Requirement: Check each line of the entries below for the string "Collapse"; copy every line where it appears.

········

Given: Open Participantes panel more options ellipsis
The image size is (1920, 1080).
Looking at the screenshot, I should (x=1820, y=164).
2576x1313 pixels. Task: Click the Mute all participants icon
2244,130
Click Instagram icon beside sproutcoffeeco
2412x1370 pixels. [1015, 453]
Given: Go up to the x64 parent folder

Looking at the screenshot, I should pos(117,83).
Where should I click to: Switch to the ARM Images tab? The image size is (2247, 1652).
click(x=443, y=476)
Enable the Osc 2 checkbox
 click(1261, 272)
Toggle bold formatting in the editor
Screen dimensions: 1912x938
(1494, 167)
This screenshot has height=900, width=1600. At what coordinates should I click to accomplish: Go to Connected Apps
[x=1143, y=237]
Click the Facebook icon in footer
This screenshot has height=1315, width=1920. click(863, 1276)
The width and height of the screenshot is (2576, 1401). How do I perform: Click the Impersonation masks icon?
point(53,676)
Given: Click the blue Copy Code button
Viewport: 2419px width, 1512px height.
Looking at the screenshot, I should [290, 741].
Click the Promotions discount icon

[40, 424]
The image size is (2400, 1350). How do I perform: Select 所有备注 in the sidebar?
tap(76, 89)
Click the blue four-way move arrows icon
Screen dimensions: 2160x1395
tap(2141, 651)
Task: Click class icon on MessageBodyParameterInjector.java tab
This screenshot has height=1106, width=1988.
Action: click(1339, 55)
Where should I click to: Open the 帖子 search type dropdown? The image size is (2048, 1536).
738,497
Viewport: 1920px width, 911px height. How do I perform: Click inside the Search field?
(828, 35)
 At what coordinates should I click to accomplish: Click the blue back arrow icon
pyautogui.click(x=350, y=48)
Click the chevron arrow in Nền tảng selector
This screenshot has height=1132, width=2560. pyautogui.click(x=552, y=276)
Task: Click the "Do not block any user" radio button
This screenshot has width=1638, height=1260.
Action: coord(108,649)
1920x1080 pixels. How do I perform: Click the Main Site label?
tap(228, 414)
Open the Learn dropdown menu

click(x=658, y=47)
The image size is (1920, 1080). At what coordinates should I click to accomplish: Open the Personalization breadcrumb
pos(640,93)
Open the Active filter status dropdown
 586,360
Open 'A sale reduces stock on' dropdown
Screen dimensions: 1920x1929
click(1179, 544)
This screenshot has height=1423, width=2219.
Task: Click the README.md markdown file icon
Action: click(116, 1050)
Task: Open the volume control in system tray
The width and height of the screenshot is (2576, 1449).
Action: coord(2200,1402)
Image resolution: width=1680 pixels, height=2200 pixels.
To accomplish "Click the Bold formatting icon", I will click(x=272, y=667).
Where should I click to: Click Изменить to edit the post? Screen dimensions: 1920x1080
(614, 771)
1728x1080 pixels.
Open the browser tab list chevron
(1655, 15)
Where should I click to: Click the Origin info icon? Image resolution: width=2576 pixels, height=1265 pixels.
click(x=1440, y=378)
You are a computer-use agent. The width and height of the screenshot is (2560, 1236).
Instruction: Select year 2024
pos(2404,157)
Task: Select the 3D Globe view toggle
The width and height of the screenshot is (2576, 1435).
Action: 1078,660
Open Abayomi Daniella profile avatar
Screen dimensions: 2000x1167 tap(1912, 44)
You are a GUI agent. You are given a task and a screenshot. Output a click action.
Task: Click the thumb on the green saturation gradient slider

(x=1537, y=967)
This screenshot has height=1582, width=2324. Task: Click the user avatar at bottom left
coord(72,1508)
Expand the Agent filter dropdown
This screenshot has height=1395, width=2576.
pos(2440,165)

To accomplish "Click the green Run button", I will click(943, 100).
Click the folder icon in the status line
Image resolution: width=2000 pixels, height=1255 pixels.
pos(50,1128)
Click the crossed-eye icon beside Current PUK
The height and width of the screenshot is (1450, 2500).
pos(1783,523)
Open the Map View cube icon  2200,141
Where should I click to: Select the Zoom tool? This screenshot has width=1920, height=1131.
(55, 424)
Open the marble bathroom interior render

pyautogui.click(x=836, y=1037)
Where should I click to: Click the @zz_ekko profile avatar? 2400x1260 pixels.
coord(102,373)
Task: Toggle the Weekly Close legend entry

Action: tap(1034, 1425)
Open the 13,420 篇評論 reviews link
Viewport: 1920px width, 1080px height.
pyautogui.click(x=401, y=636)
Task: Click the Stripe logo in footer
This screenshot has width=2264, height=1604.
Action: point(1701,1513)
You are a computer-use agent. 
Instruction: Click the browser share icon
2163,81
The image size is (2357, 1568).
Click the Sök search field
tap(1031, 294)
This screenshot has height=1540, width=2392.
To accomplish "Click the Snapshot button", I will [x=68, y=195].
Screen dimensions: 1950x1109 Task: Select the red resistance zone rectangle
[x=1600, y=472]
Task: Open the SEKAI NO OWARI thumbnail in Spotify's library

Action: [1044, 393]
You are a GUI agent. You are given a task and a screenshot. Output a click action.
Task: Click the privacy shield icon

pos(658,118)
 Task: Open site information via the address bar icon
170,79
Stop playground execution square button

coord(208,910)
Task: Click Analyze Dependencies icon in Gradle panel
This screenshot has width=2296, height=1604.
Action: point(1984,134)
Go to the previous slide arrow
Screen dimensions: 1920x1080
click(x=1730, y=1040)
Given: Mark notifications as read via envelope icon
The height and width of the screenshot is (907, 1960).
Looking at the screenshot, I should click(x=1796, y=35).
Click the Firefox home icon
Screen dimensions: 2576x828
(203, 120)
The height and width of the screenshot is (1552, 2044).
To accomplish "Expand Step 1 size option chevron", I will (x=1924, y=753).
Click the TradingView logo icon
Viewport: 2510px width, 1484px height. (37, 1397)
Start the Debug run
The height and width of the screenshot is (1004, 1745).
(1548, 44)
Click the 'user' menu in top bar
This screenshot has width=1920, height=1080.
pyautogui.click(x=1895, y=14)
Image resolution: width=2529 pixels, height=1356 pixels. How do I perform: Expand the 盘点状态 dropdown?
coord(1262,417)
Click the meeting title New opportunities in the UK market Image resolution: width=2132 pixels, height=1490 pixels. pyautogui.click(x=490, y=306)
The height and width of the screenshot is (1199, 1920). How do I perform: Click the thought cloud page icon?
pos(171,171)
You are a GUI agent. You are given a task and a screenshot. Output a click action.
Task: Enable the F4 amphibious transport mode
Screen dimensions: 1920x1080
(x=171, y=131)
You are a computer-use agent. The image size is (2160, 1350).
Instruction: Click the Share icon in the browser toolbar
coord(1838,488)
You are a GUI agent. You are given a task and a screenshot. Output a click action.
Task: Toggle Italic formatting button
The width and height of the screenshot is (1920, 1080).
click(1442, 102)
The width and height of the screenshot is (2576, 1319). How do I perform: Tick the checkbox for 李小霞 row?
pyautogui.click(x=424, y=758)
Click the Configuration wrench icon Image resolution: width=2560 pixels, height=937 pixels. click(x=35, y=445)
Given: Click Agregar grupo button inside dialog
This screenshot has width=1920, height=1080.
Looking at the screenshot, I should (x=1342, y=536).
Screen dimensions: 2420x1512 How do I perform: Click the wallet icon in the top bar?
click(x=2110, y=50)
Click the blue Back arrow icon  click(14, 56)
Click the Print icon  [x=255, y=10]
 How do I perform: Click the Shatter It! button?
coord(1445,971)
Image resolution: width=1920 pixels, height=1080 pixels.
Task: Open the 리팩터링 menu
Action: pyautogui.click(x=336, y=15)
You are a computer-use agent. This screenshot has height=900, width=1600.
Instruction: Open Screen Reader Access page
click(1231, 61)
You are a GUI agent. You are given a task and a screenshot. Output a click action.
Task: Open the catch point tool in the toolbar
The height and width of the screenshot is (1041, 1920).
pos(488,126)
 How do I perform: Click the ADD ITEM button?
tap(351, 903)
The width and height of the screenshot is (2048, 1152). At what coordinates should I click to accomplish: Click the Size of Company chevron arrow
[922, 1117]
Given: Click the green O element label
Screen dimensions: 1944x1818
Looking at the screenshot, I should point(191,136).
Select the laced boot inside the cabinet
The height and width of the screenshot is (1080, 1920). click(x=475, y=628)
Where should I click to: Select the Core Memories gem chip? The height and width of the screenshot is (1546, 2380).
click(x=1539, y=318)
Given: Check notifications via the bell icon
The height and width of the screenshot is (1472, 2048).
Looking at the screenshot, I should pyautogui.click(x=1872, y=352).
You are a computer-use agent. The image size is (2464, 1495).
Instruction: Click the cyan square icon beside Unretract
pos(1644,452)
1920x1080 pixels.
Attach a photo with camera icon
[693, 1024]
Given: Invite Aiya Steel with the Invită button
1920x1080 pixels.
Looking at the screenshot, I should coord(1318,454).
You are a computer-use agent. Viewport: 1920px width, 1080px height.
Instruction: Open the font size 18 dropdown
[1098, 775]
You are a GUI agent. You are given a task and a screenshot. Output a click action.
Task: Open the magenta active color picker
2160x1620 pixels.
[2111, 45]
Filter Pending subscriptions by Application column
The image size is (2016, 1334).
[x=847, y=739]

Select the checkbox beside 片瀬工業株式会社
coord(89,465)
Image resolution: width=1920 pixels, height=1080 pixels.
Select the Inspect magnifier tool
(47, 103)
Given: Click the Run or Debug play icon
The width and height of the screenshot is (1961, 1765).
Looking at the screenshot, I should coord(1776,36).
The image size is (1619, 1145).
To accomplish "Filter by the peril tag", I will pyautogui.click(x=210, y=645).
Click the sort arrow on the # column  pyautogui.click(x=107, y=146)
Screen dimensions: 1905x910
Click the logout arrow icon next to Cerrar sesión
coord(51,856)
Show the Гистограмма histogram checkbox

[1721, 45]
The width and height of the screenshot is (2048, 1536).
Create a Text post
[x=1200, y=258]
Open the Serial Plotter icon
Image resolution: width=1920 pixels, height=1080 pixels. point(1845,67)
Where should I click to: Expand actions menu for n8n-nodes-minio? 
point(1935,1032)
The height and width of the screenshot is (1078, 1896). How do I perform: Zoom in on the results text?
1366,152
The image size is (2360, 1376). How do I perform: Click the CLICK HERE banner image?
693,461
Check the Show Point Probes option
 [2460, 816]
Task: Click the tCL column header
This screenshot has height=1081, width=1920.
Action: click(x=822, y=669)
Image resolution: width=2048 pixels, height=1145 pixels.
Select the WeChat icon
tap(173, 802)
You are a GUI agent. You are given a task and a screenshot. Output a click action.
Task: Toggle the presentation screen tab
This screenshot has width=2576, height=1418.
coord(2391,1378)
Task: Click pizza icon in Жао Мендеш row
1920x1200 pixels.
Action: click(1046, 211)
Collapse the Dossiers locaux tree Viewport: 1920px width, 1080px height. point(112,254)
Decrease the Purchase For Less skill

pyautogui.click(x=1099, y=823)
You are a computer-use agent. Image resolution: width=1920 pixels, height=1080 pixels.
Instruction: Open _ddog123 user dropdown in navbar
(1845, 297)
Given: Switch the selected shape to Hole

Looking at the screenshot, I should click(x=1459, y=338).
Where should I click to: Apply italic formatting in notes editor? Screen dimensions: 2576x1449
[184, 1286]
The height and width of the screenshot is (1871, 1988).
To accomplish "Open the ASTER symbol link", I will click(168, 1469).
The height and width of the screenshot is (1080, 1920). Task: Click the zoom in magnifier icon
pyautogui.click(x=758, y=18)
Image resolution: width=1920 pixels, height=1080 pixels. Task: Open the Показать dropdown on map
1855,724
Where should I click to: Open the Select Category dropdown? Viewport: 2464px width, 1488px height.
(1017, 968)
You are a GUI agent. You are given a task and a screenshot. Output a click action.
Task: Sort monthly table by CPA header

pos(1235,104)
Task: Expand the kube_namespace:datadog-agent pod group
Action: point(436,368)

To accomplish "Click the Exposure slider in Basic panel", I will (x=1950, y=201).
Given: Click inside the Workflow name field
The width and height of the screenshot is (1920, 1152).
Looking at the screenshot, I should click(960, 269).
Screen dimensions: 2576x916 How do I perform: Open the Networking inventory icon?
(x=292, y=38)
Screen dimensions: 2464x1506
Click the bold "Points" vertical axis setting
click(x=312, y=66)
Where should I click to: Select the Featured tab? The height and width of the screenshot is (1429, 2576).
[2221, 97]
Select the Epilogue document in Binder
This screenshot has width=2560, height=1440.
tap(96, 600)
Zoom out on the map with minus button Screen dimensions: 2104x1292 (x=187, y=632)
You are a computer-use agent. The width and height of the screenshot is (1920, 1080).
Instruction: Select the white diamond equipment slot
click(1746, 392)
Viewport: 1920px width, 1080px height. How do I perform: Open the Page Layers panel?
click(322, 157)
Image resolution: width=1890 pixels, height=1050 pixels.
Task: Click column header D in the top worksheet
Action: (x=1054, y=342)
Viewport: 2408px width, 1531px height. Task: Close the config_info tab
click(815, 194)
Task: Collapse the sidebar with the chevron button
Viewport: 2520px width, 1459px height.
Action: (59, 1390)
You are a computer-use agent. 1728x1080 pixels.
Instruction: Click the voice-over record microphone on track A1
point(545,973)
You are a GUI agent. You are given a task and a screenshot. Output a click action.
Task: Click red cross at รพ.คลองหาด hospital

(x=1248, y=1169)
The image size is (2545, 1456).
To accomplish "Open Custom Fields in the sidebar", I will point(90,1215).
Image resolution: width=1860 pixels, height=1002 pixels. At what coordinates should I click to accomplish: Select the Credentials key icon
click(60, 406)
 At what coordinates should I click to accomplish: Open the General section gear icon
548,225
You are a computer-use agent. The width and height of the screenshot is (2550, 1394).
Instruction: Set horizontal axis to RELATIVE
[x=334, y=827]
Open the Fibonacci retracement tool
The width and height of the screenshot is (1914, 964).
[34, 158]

········

Written answer:
Collapse the Dossiers locaux tree Viewport: 1920px width, 1080px height. point(112,254)
Task: Collapse the sidebar with the chevron button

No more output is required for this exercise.